Episode: Avoid Chronic Pain & Injury in Midlife: The Surprising Science of Movement with Henry Abbott
Host: Dr. Stephanie Estima
Guest: Henry Abbott (author of "Ballistic", founder of True Hoop)
Date: September 15, 2025
This episode dives deep into the biomechanics of injury prevention, especially for women in midlife, and unpacks the latest science behind movement patterns, landing mechanics, joint stability, and "physical literacy." Dr. Stephanie and Henry Abbott discuss how modern research is challenging old dogmas around women’s injury risk, why “stopping” is a secret athletic superpower, and how everyday movement can be harnessed for lifelong joint health, resilience, and wellbeing.

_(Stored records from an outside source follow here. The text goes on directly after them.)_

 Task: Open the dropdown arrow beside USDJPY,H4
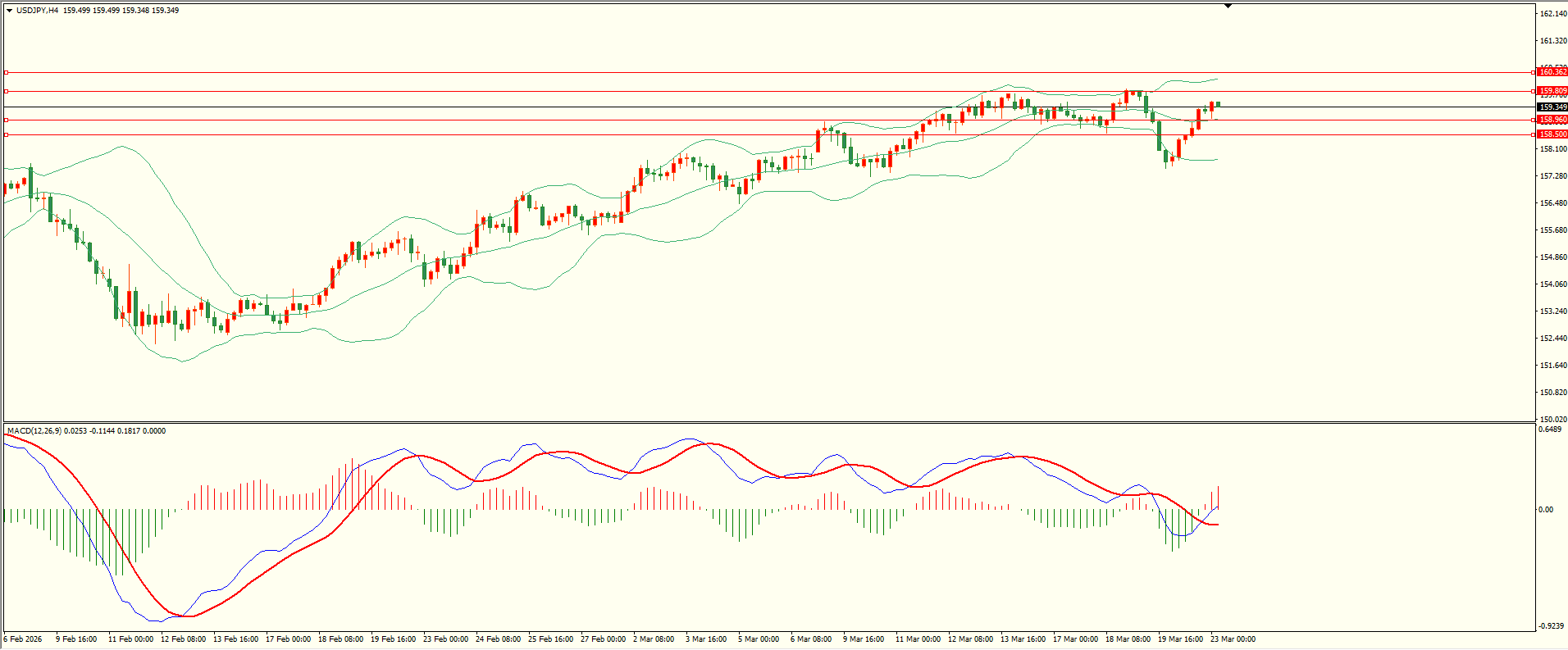click(x=9, y=11)
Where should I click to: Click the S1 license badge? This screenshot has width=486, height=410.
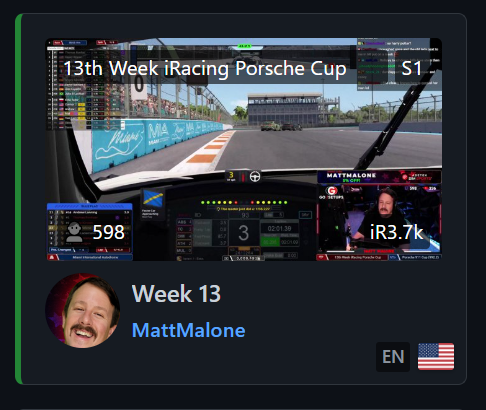pyautogui.click(x=411, y=69)
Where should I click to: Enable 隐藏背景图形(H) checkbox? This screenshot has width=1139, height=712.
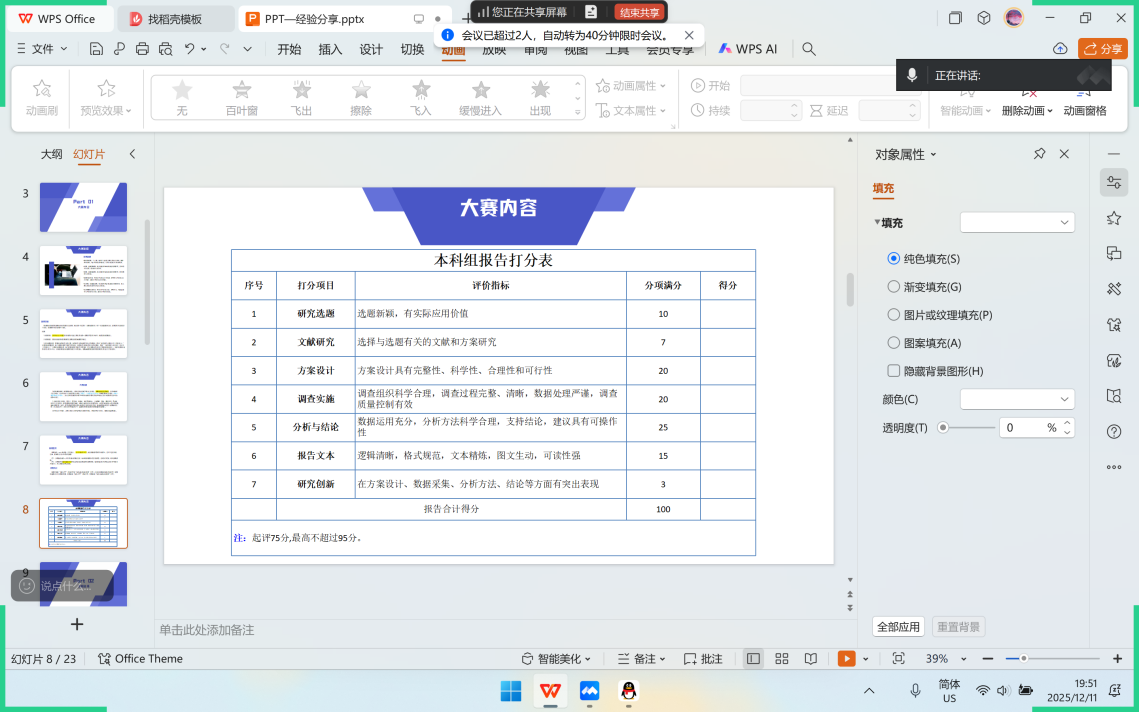(894, 371)
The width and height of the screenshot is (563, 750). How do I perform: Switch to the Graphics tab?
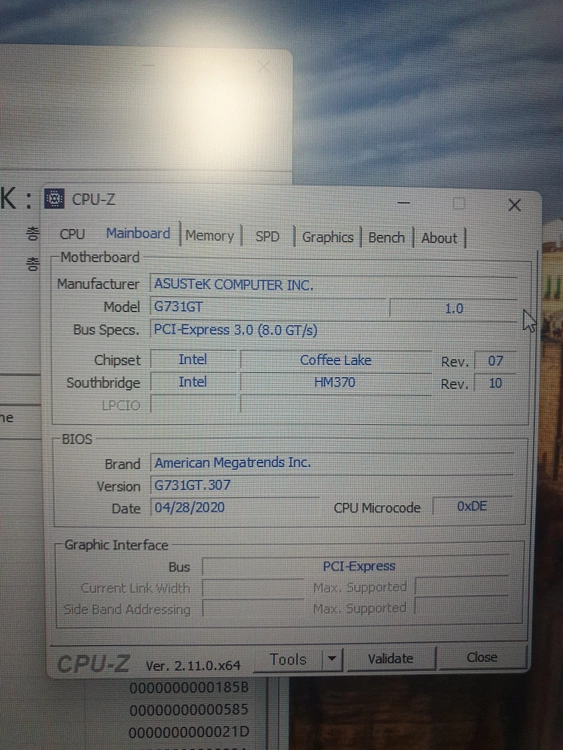pos(328,237)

“Movement is like language ... When you add vocabulary, it doesn’t feel comfortable ... All of the times I’ve learned about how to use my body better, I’m kind of in a cold sweat.” — Henry Abbott (20:00)
“The P.E. teacher wasn’t a really philosophical person ... we grew up with the idea that this part of school is kind of dumb. It’s a complicated machine.” — Henry Abbott (18:23)
“If you can lock that out for 30 seconds, Marcus Elliott ... is willing to say that ... your hips are stable enough.” — Henry Abbott (24:42)
“Landing on the outside of your foot and then having your foot roll to the inside ... 100% of players who had a catastrophic knee injury landed in that manner.” (06:40)
“They found that [James Harden] wasn’t really explosive in any direction … but he was great at decelerating. He was elite at stopping. ... It is a superpower in every sport.” — Henry Abbott (47:09)
“If we lived in the Stone Age, we would all be walking back and forth to the car 10,000 times.” — Henry Abbott (69:12)
“Take your fun impulse of walking the block and being in the fresh air and take it to the max. … What’s the most fun thing you want to do? Let’s go do that thing.”
— Henry Abbott (67:42)
Episode delivered a rich, science-backed, yet practical and motivating roadmap to injury-proofing your body—especially for women approaching or in midlife.